My goal as a teacher is to help students develop skills of analysis and communication grounded in a deeper understanding of the past. A consistent theme in all my courses is engagement with primary sources: students work not only work with written texts, but also with music, film, radio, television, maps, speeches, architecture, urban space, and the visual arts. Then, through multimedia-based lectures, classroom activities, field trips, guest speakers, and projects, students and I seek to contextualize source materials by applying different methodological approaches, examining past debates, and linking classroom study to broader issues of public life.
I believe the classroom can be a far richer environment if it moves beyond the standard lecture format. In my courses, students conduct interviews, develop Internet websites, attend intellectual events of interest, go on field trips, and even act out the past themselves. For example, to investigate industrialization in the United States during the nineteenth century, my students break up into three groups—upper-class owners, working-class laborers, and middle-class managers—to debate the question posed by the American Social History Project: Who built America? Utilizing materials they have read and studied, each group of student makes their case. Once, my “working-class laborer” students staged a strike and threatened to walk out of the classroom!
I have also grown interested in how to teach effective historical writing. In my U.S. History Since 1865 course, I work with the Northwestern Writing Center to develop a set of related assignments that serve as building blocks toward a final essay. Students move through assignments on the component parts of a successful piece of analytic writing: a thesis; a successful body paragraph that analyzes evidence; introduction; conclusion; and transitions between sections of an essay. As they work on these smaller assignments, students receive feedback on their writing.
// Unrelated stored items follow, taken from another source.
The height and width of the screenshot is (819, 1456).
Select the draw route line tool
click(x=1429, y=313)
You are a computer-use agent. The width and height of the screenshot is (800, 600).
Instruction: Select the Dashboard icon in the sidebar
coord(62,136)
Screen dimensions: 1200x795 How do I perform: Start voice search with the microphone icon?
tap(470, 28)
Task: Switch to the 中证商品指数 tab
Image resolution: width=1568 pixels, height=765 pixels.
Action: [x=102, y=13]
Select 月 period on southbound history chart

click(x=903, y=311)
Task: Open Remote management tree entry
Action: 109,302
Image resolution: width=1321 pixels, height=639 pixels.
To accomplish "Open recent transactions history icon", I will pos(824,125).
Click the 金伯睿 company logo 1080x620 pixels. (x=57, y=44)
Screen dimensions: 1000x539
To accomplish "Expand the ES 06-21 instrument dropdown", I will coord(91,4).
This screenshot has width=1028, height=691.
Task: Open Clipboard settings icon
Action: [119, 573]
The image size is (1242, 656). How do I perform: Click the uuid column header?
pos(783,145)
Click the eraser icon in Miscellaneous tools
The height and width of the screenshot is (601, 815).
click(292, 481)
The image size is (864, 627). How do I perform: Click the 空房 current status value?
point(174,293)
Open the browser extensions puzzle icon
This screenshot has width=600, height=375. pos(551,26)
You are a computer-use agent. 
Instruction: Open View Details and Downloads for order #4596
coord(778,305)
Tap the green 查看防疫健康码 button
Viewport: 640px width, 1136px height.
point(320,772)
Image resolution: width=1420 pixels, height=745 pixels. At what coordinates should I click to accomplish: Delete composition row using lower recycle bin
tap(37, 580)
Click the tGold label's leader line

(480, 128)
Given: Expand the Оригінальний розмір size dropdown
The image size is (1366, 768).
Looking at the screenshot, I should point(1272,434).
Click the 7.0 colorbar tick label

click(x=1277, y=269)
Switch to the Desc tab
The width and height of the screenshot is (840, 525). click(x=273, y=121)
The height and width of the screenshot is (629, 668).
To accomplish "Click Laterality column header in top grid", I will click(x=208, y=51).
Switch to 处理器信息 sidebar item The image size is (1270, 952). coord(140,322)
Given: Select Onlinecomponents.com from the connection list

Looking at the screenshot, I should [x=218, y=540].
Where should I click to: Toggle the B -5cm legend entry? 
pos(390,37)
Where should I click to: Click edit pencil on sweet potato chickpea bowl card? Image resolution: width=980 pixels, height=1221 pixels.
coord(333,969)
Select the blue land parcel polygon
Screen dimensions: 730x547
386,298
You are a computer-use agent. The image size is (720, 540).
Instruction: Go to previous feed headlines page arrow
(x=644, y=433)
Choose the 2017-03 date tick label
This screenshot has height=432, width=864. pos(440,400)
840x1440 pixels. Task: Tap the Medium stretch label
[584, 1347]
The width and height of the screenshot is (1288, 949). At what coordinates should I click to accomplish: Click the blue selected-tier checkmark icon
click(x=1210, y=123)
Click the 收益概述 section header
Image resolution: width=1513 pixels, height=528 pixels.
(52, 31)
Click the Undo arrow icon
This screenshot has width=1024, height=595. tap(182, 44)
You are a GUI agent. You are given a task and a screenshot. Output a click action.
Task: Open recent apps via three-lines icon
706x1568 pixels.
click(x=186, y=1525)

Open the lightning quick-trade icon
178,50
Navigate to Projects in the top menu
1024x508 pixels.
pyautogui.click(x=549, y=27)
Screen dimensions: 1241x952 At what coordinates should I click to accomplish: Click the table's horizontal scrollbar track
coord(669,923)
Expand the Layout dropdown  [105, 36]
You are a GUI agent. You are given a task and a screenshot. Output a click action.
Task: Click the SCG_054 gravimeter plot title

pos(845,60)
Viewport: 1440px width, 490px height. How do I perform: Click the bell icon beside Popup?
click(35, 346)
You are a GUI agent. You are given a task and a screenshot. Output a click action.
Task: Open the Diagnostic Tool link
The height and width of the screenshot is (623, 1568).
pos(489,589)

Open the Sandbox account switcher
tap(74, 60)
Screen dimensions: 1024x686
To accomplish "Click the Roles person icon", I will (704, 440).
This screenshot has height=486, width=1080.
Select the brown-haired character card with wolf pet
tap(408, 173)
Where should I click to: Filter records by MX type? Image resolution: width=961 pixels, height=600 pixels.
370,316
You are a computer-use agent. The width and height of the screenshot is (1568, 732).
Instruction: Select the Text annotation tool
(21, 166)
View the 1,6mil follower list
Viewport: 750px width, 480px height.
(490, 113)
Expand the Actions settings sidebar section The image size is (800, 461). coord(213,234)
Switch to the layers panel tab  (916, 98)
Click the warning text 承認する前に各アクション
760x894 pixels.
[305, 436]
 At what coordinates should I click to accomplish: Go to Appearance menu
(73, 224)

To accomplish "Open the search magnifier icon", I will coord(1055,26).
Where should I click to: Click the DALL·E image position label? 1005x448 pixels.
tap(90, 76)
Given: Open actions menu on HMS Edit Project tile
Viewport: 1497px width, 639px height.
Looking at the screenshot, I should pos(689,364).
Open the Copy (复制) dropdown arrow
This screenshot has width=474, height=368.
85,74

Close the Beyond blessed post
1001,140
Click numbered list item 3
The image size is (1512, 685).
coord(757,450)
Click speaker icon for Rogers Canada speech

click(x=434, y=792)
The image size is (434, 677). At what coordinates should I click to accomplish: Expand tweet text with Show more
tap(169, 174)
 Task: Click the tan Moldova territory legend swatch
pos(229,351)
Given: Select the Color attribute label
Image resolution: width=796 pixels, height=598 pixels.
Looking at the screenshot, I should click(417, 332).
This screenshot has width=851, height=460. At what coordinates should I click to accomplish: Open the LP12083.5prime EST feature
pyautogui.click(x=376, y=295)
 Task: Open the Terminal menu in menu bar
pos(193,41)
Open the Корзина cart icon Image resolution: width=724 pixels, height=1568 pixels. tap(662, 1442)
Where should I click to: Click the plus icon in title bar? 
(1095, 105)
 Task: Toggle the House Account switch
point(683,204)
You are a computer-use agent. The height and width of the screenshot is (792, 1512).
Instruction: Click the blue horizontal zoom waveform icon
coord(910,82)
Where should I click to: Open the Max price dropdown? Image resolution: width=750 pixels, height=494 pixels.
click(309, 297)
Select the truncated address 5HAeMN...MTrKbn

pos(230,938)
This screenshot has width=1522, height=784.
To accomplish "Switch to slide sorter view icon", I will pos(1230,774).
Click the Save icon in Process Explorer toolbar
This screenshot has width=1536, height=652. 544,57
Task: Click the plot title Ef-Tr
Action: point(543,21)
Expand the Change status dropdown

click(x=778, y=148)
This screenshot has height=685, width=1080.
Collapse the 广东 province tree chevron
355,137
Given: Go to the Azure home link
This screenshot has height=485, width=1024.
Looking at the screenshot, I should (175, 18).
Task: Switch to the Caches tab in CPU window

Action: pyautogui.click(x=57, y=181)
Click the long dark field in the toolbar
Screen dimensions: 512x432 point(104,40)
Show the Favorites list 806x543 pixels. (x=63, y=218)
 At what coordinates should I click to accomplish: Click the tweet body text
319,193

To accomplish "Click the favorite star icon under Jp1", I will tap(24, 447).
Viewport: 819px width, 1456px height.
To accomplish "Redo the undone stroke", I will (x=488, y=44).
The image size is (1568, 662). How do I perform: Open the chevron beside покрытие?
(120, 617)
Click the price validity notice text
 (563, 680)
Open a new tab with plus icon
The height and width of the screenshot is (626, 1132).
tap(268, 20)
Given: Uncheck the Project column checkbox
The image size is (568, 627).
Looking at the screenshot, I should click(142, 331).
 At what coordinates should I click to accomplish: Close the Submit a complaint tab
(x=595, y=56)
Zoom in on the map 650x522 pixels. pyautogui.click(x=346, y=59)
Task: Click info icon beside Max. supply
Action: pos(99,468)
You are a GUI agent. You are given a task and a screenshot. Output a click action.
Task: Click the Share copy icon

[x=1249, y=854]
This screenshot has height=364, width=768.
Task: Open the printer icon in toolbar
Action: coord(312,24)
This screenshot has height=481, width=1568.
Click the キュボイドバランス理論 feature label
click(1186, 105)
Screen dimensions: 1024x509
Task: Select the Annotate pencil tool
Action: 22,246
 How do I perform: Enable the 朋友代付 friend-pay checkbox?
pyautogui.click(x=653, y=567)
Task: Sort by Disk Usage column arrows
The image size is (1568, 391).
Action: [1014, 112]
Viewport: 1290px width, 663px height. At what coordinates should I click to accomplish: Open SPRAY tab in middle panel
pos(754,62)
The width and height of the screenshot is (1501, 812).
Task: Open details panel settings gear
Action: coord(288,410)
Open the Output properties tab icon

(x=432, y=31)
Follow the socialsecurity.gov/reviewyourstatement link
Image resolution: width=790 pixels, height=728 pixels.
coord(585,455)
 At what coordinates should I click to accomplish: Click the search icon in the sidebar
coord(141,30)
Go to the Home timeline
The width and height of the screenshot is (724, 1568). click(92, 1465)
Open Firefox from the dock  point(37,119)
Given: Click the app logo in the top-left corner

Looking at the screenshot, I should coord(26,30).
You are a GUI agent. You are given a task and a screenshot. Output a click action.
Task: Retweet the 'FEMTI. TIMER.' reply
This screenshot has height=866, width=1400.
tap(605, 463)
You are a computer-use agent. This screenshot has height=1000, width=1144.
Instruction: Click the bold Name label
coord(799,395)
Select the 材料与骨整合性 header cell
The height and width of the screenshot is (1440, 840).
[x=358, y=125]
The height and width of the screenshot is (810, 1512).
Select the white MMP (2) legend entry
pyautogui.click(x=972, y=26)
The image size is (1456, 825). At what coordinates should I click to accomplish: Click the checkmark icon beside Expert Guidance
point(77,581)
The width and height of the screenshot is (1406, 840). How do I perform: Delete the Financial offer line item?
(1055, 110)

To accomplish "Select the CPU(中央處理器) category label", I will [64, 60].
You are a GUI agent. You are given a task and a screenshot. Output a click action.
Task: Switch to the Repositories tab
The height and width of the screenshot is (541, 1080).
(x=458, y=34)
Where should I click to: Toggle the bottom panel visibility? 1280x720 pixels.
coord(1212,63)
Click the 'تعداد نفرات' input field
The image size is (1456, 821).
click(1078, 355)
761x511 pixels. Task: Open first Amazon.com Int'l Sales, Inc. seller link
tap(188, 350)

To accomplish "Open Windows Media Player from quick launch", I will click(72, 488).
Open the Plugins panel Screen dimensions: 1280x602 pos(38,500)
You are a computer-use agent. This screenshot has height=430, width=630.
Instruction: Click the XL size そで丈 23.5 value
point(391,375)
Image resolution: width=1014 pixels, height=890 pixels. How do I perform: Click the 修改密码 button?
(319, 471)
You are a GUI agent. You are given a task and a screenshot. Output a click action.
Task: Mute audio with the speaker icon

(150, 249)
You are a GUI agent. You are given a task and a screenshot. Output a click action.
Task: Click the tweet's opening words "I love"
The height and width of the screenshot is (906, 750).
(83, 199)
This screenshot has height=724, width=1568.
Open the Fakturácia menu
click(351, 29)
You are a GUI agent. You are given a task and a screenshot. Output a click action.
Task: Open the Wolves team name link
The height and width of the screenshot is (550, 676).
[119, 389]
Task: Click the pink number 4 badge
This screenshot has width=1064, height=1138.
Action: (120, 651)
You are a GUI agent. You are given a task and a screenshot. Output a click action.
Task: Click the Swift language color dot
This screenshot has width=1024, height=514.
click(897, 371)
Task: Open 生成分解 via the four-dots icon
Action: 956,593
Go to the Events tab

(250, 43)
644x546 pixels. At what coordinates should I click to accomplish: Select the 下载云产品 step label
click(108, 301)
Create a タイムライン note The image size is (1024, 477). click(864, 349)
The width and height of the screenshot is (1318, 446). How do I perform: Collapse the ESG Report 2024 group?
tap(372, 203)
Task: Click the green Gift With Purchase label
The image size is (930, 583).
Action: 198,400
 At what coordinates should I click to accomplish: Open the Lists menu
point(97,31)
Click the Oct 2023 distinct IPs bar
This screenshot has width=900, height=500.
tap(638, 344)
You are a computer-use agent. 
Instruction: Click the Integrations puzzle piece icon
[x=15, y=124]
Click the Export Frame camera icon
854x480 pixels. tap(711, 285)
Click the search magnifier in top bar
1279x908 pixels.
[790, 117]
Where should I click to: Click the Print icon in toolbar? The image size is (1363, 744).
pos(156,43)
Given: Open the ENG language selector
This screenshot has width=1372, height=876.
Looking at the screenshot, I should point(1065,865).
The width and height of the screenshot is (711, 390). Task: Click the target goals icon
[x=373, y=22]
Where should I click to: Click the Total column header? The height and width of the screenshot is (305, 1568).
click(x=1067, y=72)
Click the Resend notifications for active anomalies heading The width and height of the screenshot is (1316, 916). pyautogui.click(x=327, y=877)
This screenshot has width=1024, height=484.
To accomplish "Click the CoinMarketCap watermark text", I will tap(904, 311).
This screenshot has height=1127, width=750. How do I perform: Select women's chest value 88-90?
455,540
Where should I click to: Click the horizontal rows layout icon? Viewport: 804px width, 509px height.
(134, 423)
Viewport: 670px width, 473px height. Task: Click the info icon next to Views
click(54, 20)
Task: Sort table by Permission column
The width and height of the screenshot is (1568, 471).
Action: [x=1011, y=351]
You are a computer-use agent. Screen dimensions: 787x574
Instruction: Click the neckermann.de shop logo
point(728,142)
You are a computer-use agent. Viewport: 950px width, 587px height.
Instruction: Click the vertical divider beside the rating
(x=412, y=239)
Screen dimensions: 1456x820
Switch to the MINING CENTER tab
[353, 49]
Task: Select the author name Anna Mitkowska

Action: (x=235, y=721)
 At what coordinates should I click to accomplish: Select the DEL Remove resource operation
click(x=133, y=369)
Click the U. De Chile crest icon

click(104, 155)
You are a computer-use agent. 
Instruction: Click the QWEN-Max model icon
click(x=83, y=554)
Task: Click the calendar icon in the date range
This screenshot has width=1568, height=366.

The assignment culminates in a final essay in which students put together the materials and the writing skills they worked on during the term.
More recently, I have explored the use of digital tools for historical writing: students in my research seminar use annotation software, database tables, and interactive mechanisms to better track how they are moving from evidence to interpretation; digital technology becomes a way not of speeding up, but rather of slowing down the writing process so that students can begin to examine and improve their analytic skills.
I have also worked extensively with graduate students. I encourage graduate students to delve into both primary sources and historiographical debates through intensive reading, discussion, and writing. I have also overseen thesis projects on a range of topics: American nurses in the Vietnam War; the development of Old Town as a countercultural neighborhood in 1960s Chicago; the emergence of the contemporary craft movement; portrayals of the Civil War in high school textbooks; “scramble” marching bands at U.S. universities in the 1960s; and muckraking novels during the Progressive Era. Interacting with and mentoring graduate students has been one of my most rewarding intellectual experiences as a teacher and scholar. Most recently, I have introduced a course, Introduction to Cultural Analysis, in which students draw upon a wide range of intellectual sources to help shape their particular research interests.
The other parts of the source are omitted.